- [CEL ZADANIA 1]: Artykuł o bezpłatnych kursach programowania wspomina o finansowaniu kursu dla wychowanków domów dziecka i rodzin zastępczych. W jednym do trzech zdań wyjaśnij, w jakim celu zdecydowano się opłacić im taki kurs.

Dostali wędkę, dali radę

Dostali wędkę, dali radę

Dzięki bezpłatnym kursom programowania byli wychowankowie domów dziecka i rodzin zastępczych stają na nogi i nabierają wiary w siebie

Ojciec pojawiał się i znikał, ale przeważnie pił – zaczyna swoją opowieść 19-letni Piotrek. – Któregoś dnia, kiedy matka odbierała mnie z wyjazdu szkolnego, przywitała mnie zdaniem: „Ojciec się zabił”. Miałem wtedy dziewięć lat.

Ciąg dalszy wydaje się do bólu przewidywalny: picie matki, zaniedbania, zabranie z domu, rodzina zastępcza. Ale potem uczący się w technikum Piotrek dostaje szansę udziału w kursie, który ujawnia jego ponadprzeciętne zdolności. Zdaje wszystkie egzaminy, a po dwóch i pół miesiąca dostaje propozycję pracy w dużej firmie. Historia jak ze współczesnej bajki.

Podobne wrażenie ma się, słuchając 23-letniej Ani, też wychowanki rodziny zastępczej. – Nie wierzyłam, że sobie poradzę. Bałam się, że ktoś się dowie, skąd jestem, i usłyszę, że to nie moje miejsce, że mi się to nie należy – mówi Ania, od niedawna pracująca jako programistka. – Teraz już tak nie uważam.

Choć opowieści Ani i Piotrka brzmią jak historyjki motywacyjne, ich bohaterowie są całkiem realni. A kurs, w którym uczestniczyli, jest inicjatywą Fundacji Możesz i Ty oraz firmy Coders Lab szkolącej programistów. Nie mówimy tu jednak o tym, że „chcieć, to móc”, ale o tym, że chcącym, żeby mogli, warto tworzyć odpowiednie warunki.

Wyrównać szanse

Pomysł polegał na zafundowaniu wychowankom domów dziecka i rodzin zastępczych kilkutygodniowego kursu programowania, żeby ułatwić im start. Cena podobnego kursu waha się od 4,5 tys. do kilkunastu tysięcy złotych od osoby.

– Coders Lab jest największą szkołą programowania w Polsce. Dwa i pół roku temu firma zdecydowała się podzielić trochę tym szczęściem z innymi i założyć fundację – opowiada Jakub Folczak z Możesz i Ty. – Skrzyknęliśmy się z innymi dużymi firmami, z którymi nasza współpracowała, i tak to się zaczęło. W poprzednich edycjach pula wynosiła 12 miejsc, prawie wszyscy pracują teraz w zawodzie. W tym roku chcielibyśmy, żeby kurs mogło skończyć 40 osób. Zależy nam, żeby o programie dowiedziało się jak najwięcej wychowanków.

- [Dane celów kliknięć]:

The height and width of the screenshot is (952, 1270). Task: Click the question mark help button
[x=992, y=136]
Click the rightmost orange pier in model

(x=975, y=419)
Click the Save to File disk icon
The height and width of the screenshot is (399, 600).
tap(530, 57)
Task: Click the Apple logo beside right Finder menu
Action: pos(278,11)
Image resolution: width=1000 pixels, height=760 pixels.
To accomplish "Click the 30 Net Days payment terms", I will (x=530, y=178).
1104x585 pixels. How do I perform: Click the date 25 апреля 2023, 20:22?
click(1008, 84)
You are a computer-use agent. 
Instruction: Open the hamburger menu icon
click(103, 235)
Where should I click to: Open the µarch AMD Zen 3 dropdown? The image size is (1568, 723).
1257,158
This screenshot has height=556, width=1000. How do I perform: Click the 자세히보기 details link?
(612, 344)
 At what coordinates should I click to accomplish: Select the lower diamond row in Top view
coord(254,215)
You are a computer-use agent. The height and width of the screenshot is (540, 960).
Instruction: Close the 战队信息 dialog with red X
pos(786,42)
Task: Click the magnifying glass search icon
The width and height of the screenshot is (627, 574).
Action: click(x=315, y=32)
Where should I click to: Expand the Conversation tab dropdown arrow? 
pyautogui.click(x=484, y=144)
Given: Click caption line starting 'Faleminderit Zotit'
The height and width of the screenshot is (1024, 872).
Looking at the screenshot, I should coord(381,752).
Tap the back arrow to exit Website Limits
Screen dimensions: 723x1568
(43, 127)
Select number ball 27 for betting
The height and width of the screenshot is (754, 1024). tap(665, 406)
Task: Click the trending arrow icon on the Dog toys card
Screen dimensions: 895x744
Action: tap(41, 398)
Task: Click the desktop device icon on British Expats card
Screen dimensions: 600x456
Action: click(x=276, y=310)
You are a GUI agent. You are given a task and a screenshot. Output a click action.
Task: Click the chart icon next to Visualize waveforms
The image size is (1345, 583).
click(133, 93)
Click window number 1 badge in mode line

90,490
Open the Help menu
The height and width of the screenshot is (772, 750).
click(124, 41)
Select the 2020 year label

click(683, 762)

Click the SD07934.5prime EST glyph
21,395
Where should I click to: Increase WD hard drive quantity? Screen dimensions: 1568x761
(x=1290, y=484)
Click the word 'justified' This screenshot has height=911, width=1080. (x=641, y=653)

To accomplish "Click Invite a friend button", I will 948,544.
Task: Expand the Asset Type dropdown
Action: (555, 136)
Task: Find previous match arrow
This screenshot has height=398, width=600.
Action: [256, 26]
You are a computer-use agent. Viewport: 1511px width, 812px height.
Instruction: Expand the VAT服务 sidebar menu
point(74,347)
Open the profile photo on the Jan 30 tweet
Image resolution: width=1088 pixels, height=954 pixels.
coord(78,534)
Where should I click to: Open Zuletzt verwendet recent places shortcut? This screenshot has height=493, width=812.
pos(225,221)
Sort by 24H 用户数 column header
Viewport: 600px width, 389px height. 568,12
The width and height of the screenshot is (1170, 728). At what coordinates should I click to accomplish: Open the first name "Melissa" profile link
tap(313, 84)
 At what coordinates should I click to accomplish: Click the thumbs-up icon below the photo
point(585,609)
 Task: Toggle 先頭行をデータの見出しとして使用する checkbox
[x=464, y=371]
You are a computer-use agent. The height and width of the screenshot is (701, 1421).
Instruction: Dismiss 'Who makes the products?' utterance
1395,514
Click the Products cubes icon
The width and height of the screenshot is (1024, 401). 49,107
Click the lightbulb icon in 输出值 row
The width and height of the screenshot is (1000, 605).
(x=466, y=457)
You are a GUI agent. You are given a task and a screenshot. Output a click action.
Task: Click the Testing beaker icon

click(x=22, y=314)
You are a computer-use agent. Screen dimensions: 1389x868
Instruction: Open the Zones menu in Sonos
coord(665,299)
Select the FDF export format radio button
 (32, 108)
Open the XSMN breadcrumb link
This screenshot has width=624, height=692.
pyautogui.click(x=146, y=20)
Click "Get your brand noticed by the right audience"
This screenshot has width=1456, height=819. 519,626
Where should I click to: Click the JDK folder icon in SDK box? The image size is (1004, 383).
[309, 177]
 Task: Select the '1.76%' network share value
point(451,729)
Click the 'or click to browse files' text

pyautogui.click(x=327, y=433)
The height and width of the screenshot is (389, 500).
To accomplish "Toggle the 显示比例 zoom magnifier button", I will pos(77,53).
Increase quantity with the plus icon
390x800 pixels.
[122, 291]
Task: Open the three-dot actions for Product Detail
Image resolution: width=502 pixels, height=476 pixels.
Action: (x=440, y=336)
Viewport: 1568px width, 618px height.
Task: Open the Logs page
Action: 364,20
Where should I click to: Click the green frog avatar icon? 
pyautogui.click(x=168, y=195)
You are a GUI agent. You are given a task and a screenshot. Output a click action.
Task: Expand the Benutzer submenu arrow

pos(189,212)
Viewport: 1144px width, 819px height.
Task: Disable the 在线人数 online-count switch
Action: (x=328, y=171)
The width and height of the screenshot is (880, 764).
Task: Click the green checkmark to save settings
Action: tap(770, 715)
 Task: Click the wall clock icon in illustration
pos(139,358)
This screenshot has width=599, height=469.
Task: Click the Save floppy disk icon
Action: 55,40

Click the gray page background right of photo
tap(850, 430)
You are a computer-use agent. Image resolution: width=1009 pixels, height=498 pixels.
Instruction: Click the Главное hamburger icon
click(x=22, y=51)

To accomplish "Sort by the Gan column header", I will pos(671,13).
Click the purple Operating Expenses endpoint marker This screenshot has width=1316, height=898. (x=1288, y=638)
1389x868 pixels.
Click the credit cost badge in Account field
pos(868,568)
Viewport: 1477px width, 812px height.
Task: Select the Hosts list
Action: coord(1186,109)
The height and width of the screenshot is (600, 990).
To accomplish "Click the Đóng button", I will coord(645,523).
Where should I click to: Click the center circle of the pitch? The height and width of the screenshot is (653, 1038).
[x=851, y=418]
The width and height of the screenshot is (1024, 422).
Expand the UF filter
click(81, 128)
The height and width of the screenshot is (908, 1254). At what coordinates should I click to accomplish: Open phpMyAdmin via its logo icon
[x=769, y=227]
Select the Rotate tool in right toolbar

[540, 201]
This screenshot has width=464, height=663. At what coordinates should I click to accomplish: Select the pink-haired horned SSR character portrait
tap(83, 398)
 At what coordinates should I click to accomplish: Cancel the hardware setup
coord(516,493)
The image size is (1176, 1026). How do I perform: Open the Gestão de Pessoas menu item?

- [CEL ZADANIA 2]: Zaktualizuj fragment listingu od wiersza zawierającego "At what coordinates should I click to accomplish: Click" do wiersza zawierającego "The width and height of the screenshot is (1024, 401).", oba włącznie. Zastąp w nim "thumbs-up" przez "like", a resztę pozostaw bez zmian i zwróć tylko te wiersze.

- [ODPOWIEDŹ 1]: Pomysł polegał na opłaceniu wychowankom domów dziecka i rodzin zastępczych kilkutygodniowego kursu programowania, aby ułatwić im start. Taki kurs kosztuje od 4,5 tys. do kilkunastu tysięcy złotych od osoby.

- [ODPOWIEDŹ 2]:
 At what coordinates should I click to accomplish: Click the like icon below the photo
point(585,609)
 Task: Toggle 先頭行をデータの見出しとして使用する checkbox
[x=464, y=371]
You are a computer-use agent. The height and width of the screenshot is (701, 1421).
Instruction: Dismiss 'Who makes the products?' utterance
1395,514
Click the Products cubes icon
The width and height of the screenshot is (1024, 401). 49,107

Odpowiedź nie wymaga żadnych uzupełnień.